Biochemical and neuropathologic analysis of Compd B–treated Tg(MoPrP:Gfap-luc)4053 mouse brains. (A) Immunoblots of brain homogenates prepared from prion-infected Tg(MoPrP:Gfap-luc)4053 mice without Compd B treatment (lane 1) and treated with 110 mg/kg/d of Compd B beginning at 1 dpi (lanes 2–13). Each lane shows brain homogenate from a single animal, whose incubation time is indicated. Samples were probed for PK-resistant PrP^Sc (upper panel); actin is shown as a control (lower panel).
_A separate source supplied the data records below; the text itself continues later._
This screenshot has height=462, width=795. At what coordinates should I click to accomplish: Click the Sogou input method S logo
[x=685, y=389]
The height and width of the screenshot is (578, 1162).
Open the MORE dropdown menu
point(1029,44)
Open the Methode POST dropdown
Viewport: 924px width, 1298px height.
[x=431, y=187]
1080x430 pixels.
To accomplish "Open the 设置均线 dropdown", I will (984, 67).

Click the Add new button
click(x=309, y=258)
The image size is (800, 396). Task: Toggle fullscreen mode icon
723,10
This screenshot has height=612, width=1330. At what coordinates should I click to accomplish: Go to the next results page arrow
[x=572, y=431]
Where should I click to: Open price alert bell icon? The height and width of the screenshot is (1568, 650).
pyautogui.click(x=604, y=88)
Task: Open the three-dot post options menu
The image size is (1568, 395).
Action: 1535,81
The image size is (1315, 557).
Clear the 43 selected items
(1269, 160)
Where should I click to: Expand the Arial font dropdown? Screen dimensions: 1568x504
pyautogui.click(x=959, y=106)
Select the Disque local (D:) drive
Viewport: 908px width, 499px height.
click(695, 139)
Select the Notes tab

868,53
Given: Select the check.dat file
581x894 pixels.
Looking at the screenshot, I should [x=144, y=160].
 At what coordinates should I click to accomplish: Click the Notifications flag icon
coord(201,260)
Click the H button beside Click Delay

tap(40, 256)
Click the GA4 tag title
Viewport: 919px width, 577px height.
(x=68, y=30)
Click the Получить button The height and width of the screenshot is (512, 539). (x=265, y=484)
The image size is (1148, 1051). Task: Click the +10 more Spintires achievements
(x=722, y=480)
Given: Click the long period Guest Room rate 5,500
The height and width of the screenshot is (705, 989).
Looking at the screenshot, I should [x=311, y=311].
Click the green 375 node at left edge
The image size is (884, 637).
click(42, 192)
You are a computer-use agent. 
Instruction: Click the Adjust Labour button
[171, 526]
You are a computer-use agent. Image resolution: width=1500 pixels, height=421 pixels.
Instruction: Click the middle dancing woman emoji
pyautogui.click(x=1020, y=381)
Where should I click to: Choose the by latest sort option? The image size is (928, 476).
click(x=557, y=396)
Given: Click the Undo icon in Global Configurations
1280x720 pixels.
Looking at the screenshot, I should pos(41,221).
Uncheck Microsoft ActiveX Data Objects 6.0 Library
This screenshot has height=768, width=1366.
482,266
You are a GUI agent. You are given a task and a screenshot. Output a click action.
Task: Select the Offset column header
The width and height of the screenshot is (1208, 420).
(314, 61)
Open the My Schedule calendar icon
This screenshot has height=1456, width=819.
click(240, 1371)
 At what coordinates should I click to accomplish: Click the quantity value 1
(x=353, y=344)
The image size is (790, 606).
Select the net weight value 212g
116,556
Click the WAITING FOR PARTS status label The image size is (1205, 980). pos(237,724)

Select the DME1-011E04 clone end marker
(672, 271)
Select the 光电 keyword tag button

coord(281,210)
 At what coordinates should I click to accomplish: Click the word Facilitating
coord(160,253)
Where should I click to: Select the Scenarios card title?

Apparent molecular masses based on migrated protein standards are shown in kilodaltons. (B) Conformational-stability curves of PrP^Sc in untreated (black) and Compd B–treated (gray) Tg(MoPrP:Gfap-luc)4053 mice. GdnHCl_1/2 concentrations were 1.4 ± 0.3 M (n = 6) for the untreated group and 1.7 ± 0.2 M (n = 6) for the treated group. (C–H) Immunohistochemical analysis of brain sections from untreated (C–E) and treated (F–H) Tg(MoPrP:Gfap-luc)4053 mice. H&E staining showed mild vacuolation in untreated (C) and treated mice (F). Immunostaining for PrP^Sc showed intense, uniformly distributed PrP^Sc throughout the brain of untreated mice (D) and multifocal patches of PrP^Sc accumulation in treated mice (G). GFAP staining showed intense astrocytic gliosis, particularly in the hippocampus, of untreated mice (E), but multifocal, moderately intense astrocytic gliosis resembling the patchy distribution of PrP^Sc in treated mice (H). Nc, neocortex; Hp, hippocampus; Th, thalamus. Bar in H represents 200 μm and applies to C–G.